Researchers Hart and Risley, conducted nearly 10 years of research to learn why some children perform better than others in school.
They concluded the quantity of talk and interactions that parents had with their child predicted a child’s IQ and vocabulary size more so than any other variable, including parents’ education or socioeconomic status. They also indicated that to ensure your baby’s optimal growth, your baby needs to hear 30 million words in the first four years of life.
We have been using the Lena System (a little digital voice recorder) once a month as part of a study with the Omaha Hearing School and I always find the results fascinating and eye-opening. The study is trying to gauge whether knowing you and your child's language results from the Lena system, impacts your ability to increase conversations with your child.

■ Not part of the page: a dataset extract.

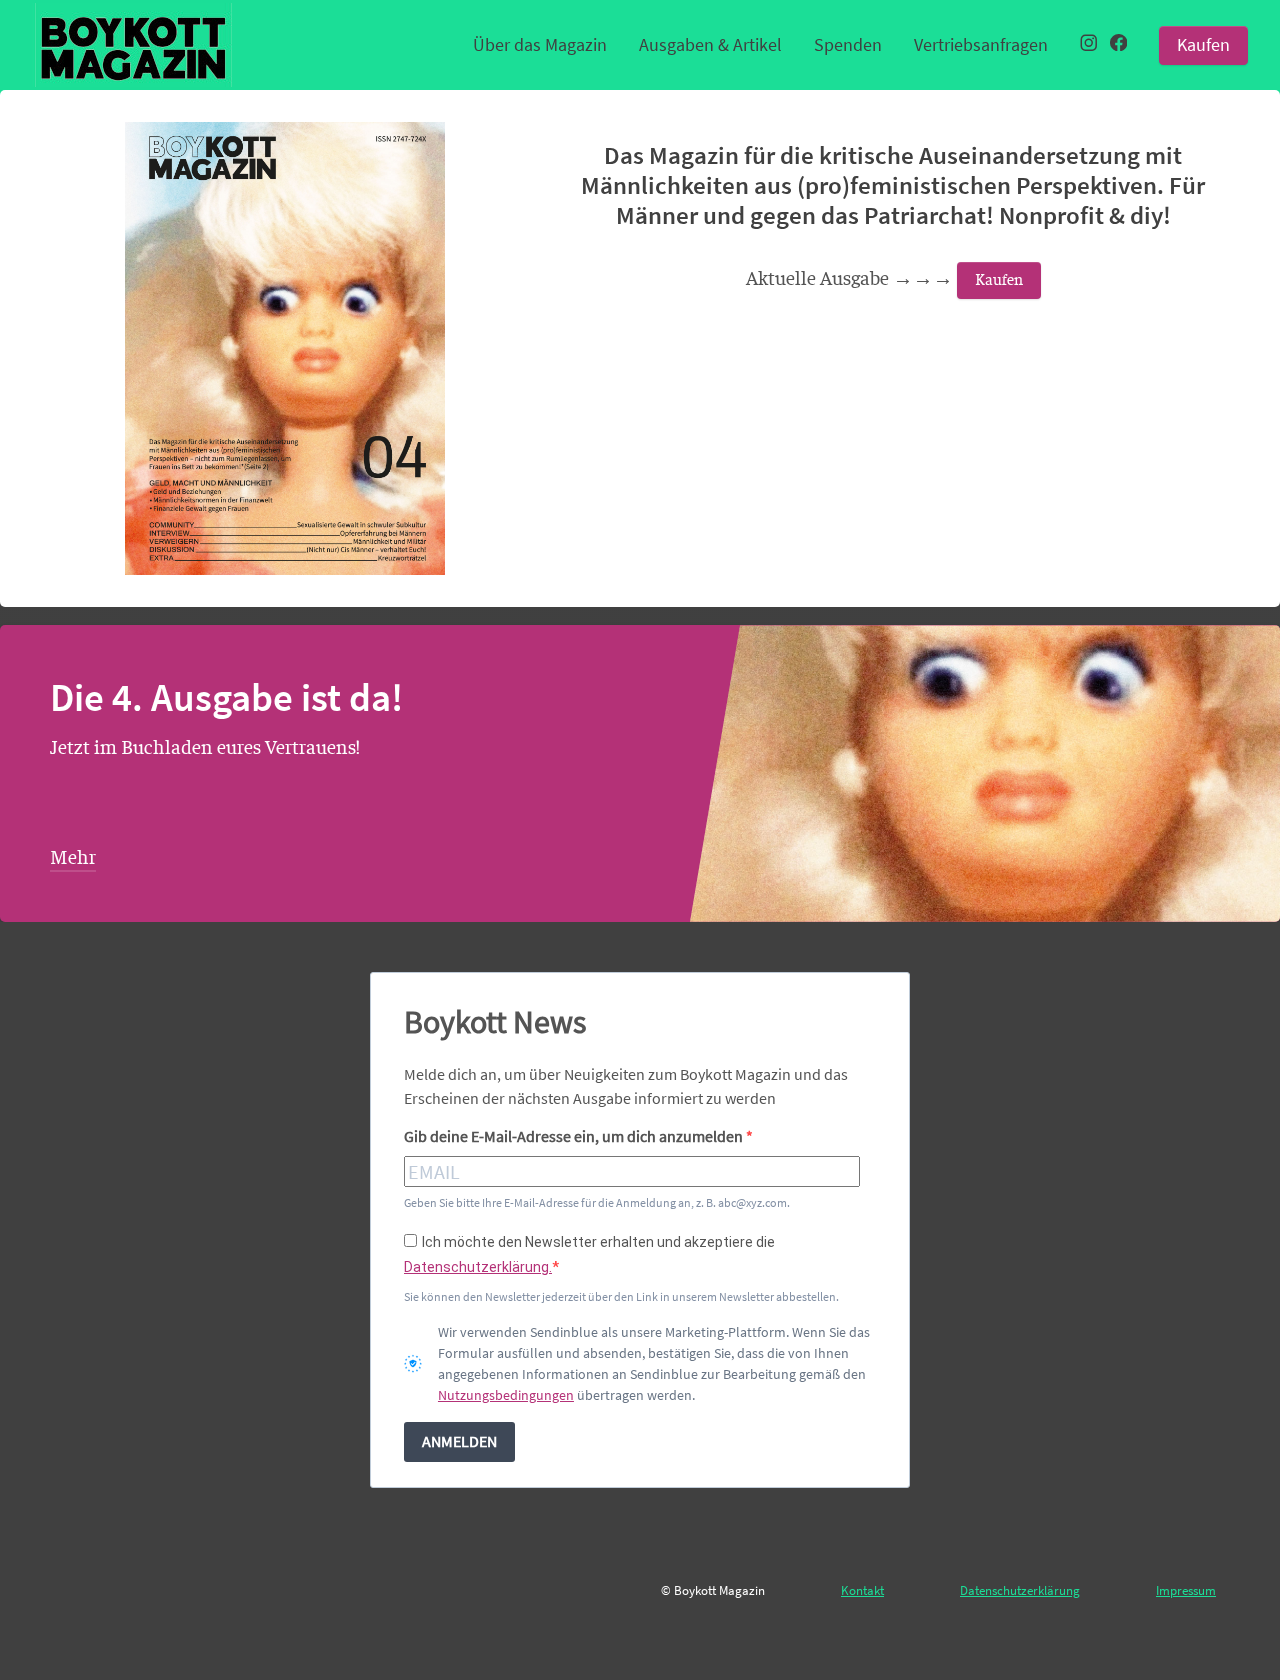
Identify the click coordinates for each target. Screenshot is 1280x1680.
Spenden (848, 45)
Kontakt (862, 1590)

This month we used the Lena on a day Lily attended preschool.
As we saw last month, conversational turns decline during the preschool period, as do child vocalizations. However, Lily was the "line leader" during this recording so it seemed she had more opportunity to talk. We also see a lot more Distant Speech during the preschool period, instead of Meaningful Speech. The Distant Speech is either that of other children or is hopefully being addressed through the use of an FM system.
Adult words for this day were at 34,627. That is well above our daily goal of 30,000. Total conversational turns were at 1,660 and Child Vocalizations were at 5,129.
At 30,000 words a day (and this is up at the 99th percentile and takes lot of very intentional talking), Lily would hear 42 million words over four years. However, since she didn't hear for for the first 10+ months, we have to subtract 9 million+ words. That means were back to around 33 million words, which is above the 30 million, but not by much.
For me, this certainly strenghtens the arugement for earier implantation and front loading services. Parents don't have enough time to fill these language databases up, before the windows start closing.